Lady Bessborough raised hundreds of thousands of dollars for the restoration of Franklin's London residence.

In the 1950s she learned about the house at 36 Craven St. in London when her husband showed her a plaque marking Franklin's residence. Over the years, the home had been damaged and fallen into disrepair.

" 'Blow me down,' I said to my husband," she told an Inquirer reporter in 2005. "I never thought [Franklin] really lived in England."

Mary Munn was born on March 3, 1915, in Radnor. She was the daughter of Charles Alexander Munn of Chicago, a businessman, and Mary Astor Paul of Radnor. She was related to Philadelphia's Drexel and Biddle families.

She was raised in Paris and Palm Beach, Fla. In her teens and 20s, she lived in New York with a sister and worked as a decorator until World War II. She then joined the Red Cross as a nurse's aide.

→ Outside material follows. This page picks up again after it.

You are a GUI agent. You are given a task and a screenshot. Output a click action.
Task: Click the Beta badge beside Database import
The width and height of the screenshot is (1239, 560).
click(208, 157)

In 1948 she married Frederick Edward Ponsonby, Viscount Duncannon, a diplomat at the British Embassy in Paris. They had one daughter. Her husband died in 1993.

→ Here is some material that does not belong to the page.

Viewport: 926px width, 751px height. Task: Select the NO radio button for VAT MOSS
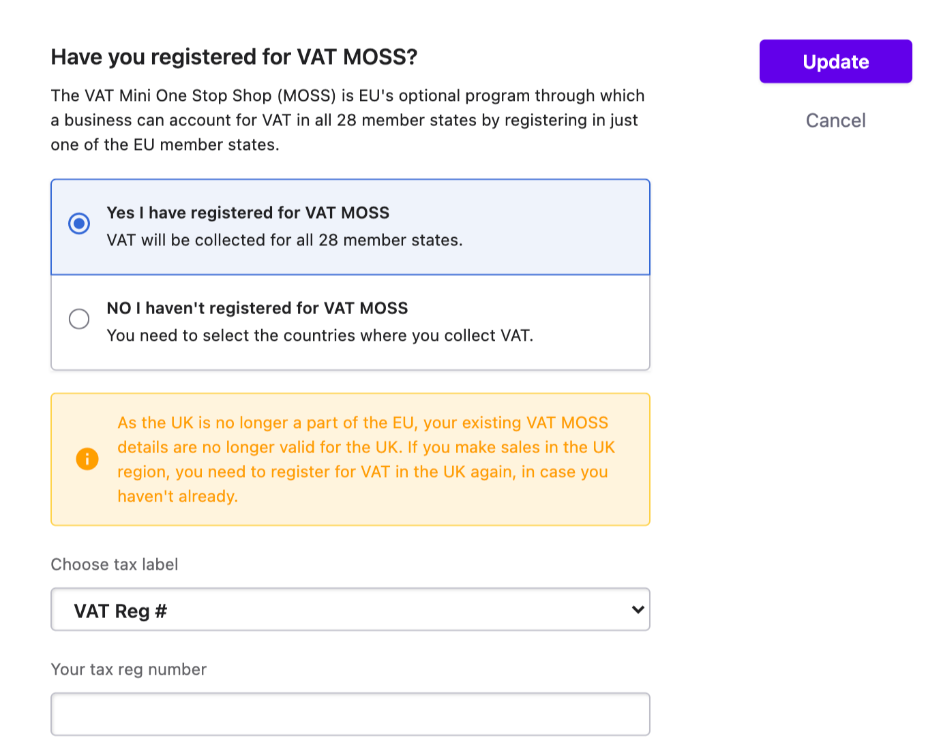[x=79, y=319]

When his father died in 1956, Ponsonby succeeded him as the 10th Earl of Bessborough and his wife became the Countess of Bessborough. She lived at Stansted Park, an estate in West Sussex, where she oversaw the operation of the house.

Lady Bessborough maintained an interest in politics, world affairs, French culture, and Anglo-American history, said her daughter, Charlotte Petsopoulos.

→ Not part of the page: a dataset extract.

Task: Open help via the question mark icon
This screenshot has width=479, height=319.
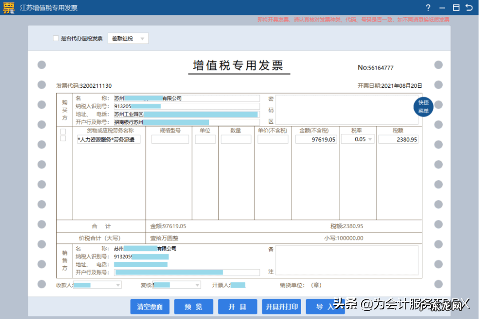Action: pyautogui.click(x=428, y=8)
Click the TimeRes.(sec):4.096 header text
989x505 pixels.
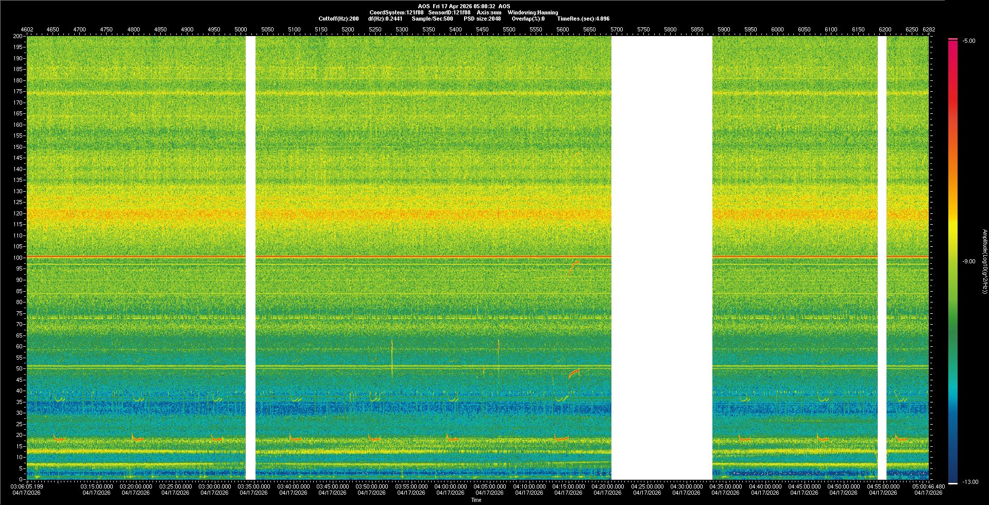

She was involved in many charitable activities, her daughter said. She was a supporter of Drexel University and the American Philosophical Society.

In the 1990s she helped launch a charity, Friends of Benjamin Franklin House, U.S., based near Independence Hall.

She took on the project because of her love of Anglo-American history and the connection to Philadelphia, her daughter said.

The Franklin House was twice damaged by German bombs in World War II, and it survived an arson in 1983 and flooding in 1987.

The Friends group obtained the title to the property and sought funds from key donors, but big donors did not step forward.

In the mid-1990s, a British banker took over the charity. The group then received a $1.4 million grant. The repairs were completed in 1998, and the house opened to the public in 2006.

"Lady Mary was very concerned that there was only one residence left of Benjamin Franklin's in the whole world," her daughter said. "She said, 'I must do something about this.' "

She moved back to Philadelphia in 2002, living in Rittenhouse Square. Lady Bessborough continued to follow politics and world affairs and indulged her hobby of painting, creating works in oil and watercolors.

Lady Bessborough was a member of the Church of the Holy Trinity at Rittenhouse Square.

In addition to her daughter, she is survived by two grandsons and two great-granddaughters.

A funeral is scheduled for Friday, April 26, at Stansted Park Chapel, West Sussex. A memorial service in Philadelphia is being planned for later this year.

The family requests donations to Drexel University.